When I encounter an edit that somebody else has already fixed (by removing content and adding copyvio-revdel tags, or by tagging for G12), should I mark the edit as "Page fixed" or as "No action needed"? I've been marking these sorts of things as "Page fixed", since it was a true copyvio and the page was fixed, but the use of you in If you fixed the problem, tagged the page for revision deletion, or tagged the page for deletion as a copyright violation, mark it as "Page fixed" is now giving me a bit of pause. — Red-tailed hawk (nest) 02:54, 21 December 2023 (UTC)Reply

@Red-tailed hawk I also mark those as Page fixed. You think something like If the problem is fixed, the page tagged for revision deletion, or tagged for deletion as a copyright violation, mark it as "Page fixed" could be better? Nobody (talk) 06:27, 21 December 2023 (UTC)Reply
I think the proposed text would work well, yes. — Red-tailed hawk (nest) 16:38, 22 December 2023 (UTC)Reply

User whitelist

Is that list still working? Cause this came in. Nobody (talk) 09:52, 22 December 2023 (UTC)Reply

Sometimes things slip through; I don't know why. Diannaa (talk) 15:35, 26 December 2023 (UTC)Reply

Is copy patrol down?

only 4 cases going back quite some hours enL3X1 ¡‹delayed reaction›¡ 21:34, 25 December 2023 (UTC)Reply

I'm not seeing any significant gaps, just a general slowdown. I guess people had something else to do on Christmas Day. Diannaa (talk) 15:34, 26 December 2023 (UTC)Reply

New CopyPatrol is live

I'm thrilled to announce the new version of CopyPatrol is now live at https://copypatrol.wmcloud.org. All existing links should redirect to the right place. Please join me in thanking @JJMC89 for his tremendous help in this effort. He probably deserves most of the credit here, but certainly all of it for the backend that he completely rewrote from scratch. The new backend should be much more resilient, with the sporadic downtime that we occasionally see hopefully being a thing of the past. In addition, the new frontend offers a number of new features:

  • Significant performance improvements
  • Edit summaries, change tags, and diff sizes
  • "Undo" or "revdel" links for users who have the requisite permissions

One notable change you might see is that the iThenticate reports no longer include the crawl date. Unfortunately this is outside our control. The Turnitin product team has been made aware of this feature request, so we hope it will eventually be reinstated.

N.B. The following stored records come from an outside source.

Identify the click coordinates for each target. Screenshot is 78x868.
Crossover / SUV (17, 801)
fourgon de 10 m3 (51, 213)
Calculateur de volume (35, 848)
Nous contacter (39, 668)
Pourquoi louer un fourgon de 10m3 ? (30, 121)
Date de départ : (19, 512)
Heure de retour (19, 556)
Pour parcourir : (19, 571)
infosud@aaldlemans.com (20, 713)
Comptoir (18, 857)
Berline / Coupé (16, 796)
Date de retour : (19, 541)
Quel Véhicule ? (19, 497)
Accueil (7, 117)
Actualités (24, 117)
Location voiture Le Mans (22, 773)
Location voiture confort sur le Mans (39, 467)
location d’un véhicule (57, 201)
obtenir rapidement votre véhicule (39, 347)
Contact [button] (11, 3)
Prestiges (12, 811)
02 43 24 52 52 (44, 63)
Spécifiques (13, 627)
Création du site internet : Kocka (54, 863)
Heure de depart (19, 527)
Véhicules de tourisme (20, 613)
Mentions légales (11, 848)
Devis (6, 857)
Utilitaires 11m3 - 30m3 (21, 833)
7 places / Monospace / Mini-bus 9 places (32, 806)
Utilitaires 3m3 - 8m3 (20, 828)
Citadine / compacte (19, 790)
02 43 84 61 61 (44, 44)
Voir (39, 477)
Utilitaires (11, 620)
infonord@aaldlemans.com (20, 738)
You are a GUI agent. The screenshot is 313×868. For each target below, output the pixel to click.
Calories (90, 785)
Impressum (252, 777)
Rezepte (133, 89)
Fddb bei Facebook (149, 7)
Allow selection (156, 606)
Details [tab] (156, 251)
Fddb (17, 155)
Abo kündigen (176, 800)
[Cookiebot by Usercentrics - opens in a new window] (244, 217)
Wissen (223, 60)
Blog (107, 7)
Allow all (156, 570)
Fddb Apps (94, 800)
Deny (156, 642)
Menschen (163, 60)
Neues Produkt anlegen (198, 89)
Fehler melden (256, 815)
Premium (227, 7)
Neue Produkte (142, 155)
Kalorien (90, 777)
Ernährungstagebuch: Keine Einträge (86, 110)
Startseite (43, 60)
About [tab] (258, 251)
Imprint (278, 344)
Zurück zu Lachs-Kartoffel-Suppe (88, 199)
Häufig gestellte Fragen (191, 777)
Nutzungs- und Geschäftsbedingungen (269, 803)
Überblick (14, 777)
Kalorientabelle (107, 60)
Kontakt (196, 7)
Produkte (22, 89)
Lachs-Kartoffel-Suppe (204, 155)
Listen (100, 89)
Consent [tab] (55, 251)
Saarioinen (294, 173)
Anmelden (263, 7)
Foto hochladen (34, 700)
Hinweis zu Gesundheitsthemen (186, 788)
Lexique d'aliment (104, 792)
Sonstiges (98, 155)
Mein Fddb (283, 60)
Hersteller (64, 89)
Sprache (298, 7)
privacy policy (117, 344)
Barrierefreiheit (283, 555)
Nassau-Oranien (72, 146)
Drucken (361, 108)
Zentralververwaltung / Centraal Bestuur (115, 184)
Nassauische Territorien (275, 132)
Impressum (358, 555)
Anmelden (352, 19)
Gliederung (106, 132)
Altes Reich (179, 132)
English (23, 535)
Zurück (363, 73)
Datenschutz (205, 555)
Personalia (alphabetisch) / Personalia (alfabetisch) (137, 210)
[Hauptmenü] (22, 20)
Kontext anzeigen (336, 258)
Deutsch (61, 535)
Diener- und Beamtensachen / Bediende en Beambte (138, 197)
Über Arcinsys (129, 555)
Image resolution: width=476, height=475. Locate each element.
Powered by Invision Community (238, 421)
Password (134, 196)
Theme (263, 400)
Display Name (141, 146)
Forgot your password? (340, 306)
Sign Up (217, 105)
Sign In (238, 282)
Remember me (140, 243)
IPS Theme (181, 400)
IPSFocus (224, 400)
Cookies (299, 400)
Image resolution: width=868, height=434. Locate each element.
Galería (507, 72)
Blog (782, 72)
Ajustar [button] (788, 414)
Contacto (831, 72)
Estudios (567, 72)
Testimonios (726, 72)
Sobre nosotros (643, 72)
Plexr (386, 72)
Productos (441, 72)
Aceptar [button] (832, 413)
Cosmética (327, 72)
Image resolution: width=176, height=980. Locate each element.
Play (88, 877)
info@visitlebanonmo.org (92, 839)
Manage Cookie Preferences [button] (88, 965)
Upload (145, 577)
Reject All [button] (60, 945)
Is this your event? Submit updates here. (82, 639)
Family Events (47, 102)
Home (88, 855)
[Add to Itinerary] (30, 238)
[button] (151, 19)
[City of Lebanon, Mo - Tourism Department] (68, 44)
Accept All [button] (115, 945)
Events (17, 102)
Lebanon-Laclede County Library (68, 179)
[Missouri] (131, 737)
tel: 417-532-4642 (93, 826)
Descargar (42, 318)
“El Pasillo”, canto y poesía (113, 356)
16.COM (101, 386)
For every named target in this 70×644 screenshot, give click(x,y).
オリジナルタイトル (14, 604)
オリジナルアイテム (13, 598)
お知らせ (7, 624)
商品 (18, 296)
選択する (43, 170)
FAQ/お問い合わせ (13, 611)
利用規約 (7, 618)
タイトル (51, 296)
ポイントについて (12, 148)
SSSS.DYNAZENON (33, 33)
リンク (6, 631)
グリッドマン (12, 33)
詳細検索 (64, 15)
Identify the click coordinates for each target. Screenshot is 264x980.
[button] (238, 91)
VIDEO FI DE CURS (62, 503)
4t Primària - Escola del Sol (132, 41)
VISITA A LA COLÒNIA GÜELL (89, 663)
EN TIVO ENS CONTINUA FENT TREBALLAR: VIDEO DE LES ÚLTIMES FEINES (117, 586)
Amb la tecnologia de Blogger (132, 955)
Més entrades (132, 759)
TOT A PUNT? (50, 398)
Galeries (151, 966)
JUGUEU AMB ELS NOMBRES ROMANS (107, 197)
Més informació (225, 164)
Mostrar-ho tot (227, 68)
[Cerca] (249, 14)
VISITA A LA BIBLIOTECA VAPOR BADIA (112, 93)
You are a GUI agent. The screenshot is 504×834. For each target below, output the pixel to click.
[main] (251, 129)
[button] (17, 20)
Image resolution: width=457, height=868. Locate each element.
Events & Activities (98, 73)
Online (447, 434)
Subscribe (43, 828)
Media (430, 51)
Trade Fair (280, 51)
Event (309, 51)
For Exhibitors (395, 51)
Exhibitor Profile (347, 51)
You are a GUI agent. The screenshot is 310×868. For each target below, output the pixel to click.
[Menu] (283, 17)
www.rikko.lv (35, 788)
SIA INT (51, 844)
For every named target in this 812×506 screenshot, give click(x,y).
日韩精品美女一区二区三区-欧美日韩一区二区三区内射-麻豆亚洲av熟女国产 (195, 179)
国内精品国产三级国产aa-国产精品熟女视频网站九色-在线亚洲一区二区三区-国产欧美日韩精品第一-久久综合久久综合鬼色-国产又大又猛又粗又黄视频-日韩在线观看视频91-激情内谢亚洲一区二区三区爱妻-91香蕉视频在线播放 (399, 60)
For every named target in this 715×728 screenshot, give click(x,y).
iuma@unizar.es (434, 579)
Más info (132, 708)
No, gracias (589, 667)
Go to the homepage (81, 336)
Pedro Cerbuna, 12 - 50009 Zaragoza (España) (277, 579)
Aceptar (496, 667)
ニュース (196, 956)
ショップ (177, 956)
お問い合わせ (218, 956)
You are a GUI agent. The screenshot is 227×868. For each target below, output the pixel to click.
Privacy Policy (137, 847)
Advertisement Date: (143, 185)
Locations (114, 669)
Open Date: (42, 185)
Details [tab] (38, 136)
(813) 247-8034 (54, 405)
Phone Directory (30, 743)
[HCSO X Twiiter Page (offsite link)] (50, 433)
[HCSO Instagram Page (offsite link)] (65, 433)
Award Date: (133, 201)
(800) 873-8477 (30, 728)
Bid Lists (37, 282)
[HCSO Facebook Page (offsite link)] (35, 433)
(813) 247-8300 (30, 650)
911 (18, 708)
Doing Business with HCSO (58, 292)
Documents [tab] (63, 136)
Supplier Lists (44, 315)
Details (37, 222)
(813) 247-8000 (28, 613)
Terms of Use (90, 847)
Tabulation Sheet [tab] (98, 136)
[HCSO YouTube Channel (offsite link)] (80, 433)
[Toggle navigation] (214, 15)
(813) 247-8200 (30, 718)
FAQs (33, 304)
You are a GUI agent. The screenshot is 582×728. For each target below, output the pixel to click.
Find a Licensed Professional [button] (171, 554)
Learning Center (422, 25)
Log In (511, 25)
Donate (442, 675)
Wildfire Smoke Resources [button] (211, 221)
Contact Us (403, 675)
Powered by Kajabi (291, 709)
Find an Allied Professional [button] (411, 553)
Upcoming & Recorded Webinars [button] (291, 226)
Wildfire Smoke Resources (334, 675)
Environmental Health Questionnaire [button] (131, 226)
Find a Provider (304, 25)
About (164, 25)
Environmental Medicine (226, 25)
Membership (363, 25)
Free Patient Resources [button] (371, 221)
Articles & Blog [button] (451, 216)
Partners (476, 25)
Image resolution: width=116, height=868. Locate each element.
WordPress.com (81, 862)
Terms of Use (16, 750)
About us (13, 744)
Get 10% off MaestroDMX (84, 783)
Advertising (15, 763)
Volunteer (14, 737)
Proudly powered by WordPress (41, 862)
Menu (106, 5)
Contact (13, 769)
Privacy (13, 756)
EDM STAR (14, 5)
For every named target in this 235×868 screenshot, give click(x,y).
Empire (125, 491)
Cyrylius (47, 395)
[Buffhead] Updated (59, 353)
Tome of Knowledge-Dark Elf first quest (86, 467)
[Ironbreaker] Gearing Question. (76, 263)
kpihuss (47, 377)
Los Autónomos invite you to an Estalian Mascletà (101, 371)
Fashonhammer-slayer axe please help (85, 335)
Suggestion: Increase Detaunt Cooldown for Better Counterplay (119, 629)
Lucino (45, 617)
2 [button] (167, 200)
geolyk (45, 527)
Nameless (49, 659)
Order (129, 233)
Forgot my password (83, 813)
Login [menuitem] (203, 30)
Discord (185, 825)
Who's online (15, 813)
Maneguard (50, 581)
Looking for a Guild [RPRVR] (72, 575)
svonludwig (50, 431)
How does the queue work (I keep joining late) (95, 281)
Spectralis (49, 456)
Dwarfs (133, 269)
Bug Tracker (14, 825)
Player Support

Please let myself or JJMC89 know of any issues you see. At the time of writing, the backfill script is still running, so many older reports are missing. They should all be restored in due time. Additionally, we're still ironing out integration with mw:Extension:PageTriage. We'll mark phab:T333724 as resolved once all of the aforementioned has been completed.

This release also marks the conclusion of a formal agreement with Turnitin. This has been in the works since at least May 2022. Turnitin has been kind enough to give us free credits when we need them, but from a legal standpoint nothing solidified our relationship in the past. Now it is set in stone, and we have the reassurance that CopyPatrol is here to thrive for years to come. They were gracious enough to give us quite a bit of credits exceeding our current consumption, so we will soon be exploring adding more languages to CopyPatrol. On the front of negotiations with Turnitin, I'd like to thank @Ocaasi who started the conversations, and more recently my colleagues @SSpalding (WMF) from Legal, @JVargas (WMF) from Partnerships, my manager @KSiebert (WMF), and our new Lead Community Tech Manager @JWheeler-WMF.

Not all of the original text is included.